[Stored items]
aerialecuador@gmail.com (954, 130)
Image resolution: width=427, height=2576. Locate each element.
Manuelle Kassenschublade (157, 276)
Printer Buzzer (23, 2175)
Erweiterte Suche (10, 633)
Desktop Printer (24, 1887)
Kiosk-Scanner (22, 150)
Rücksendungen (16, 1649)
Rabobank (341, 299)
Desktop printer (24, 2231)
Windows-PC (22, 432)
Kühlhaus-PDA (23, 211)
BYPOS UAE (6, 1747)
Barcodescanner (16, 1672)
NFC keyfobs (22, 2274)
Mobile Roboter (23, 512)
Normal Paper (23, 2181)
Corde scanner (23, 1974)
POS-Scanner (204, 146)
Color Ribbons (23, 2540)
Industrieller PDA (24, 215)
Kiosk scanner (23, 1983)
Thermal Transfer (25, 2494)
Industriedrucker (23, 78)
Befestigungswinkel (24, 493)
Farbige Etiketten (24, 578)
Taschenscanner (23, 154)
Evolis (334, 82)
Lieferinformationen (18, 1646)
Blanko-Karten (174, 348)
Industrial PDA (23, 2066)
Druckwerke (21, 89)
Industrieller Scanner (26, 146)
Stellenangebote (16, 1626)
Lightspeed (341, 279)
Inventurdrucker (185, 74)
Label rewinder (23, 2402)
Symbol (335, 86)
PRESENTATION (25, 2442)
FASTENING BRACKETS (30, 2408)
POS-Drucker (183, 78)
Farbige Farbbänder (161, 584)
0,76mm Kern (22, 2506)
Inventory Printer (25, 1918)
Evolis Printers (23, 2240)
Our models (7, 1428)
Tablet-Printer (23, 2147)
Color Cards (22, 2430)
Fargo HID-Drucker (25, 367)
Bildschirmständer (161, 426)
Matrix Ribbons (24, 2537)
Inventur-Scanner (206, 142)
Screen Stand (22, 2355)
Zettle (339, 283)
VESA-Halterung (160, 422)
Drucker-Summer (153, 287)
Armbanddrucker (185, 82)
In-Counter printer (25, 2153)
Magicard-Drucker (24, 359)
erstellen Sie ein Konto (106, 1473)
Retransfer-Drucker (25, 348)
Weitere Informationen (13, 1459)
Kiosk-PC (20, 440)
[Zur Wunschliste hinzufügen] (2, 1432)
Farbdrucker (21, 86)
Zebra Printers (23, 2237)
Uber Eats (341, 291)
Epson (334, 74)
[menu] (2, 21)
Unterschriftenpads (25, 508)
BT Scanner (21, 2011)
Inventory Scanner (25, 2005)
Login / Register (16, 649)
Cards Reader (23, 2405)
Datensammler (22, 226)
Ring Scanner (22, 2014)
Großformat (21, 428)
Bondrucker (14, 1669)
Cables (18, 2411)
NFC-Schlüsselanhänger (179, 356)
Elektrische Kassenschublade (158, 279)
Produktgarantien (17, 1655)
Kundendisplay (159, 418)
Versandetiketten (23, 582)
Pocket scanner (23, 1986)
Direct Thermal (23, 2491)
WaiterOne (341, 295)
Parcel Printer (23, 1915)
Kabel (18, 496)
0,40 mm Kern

Your objective: Reproduce exactly the entries above, limited to the lines from the one with "Rücksendungen (16, 1649)" through the one with "Versandetiketten (23, 582)", both included.

Exercise output:
Rücksendungen (16, 1649)
Rabobank (341, 299)
Desktop printer (24, 2231)
Windows-PC (22, 432)
Kühlhaus-PDA (23, 211)
BYPOS UAE (6, 1747)
Barcodescanner (16, 1672)
NFC keyfobs (22, 2274)
Mobile Roboter (23, 512)
Normal Paper (23, 2181)
Corde scanner (23, 1974)
POS-Scanner (204, 146)
Color Ribbons (23, 2540)
Industrieller PDA (24, 215)
Kiosk scanner (23, 1983)
Thermal Transfer (25, 2494)
Industriedrucker (23, 78)
Befestigungswinkel (24, 493)
Farbige Etiketten (24, 578)
Taschenscanner (23, 154)
Evolis (334, 82)
Lieferinformationen (18, 1646)
Blanko-Karten (174, 348)
Industrial PDA (23, 2066)
Druckwerke (21, 89)
Industrieller Scanner (26, 146)
Stellenangebote (16, 1626)
Lightspeed (341, 279)
Inventurdrucker (185, 74)
Label rewinder (23, 2402)
Symbol (335, 86)
PRESENTATION (25, 2442)
FASTENING BRACKETS (30, 2408)
POS-Drucker (183, 78)
Farbige Farbbänder (161, 584)
0,76mm Kern (22, 2506)
Inventory Printer (25, 1918)
Evolis Printers (23, 2240)
Our models (7, 1428)
Tablet-Printer (23, 2147)
Color Cards (22, 2430)
Fargo HID-Drucker (25, 367)
Bildschirmständer (161, 426)
Matrix Ribbons (24, 2537)
Inventur-Scanner (206, 142)
Screen Stand (22, 2355)
Zettle (339, 283)
VESA-Halterung (160, 422)
Drucker-Summer (153, 287)
Armbanddrucker (185, 82)
In-Counter printer (25, 2153)
Magicard-Drucker (24, 359)
erstellen Sie ein Konto (106, 1473)
Retransfer-Drucker (25, 348)
Weitere Informationen (13, 1459)
Kiosk-PC (20, 440)
[Zur Wunschliste hinzufügen] (2, 1432)
Farbdrucker (21, 86)
Zebra Printers (23, 2237)
Uber Eats (341, 291)
Epson (334, 74)
[menu] (2, 21)
Unterschriftenpads (25, 508)
BT Scanner (21, 2011)
Inventory Scanner (25, 2005)
Login / Register (16, 649)
Cards Reader (23, 2405)
Datensammler (22, 226)
Ring Scanner (22, 2014)
Großformat (21, 428)
Bondrucker (14, 1669)
Cables (18, 2411)
NFC-Schlüsselanhänger (179, 356)
Elektrische Kassenschublade (158, 279)
Produktgarantien (17, 1655)
Kundendisplay (159, 418)
Versandetiketten (23, 582)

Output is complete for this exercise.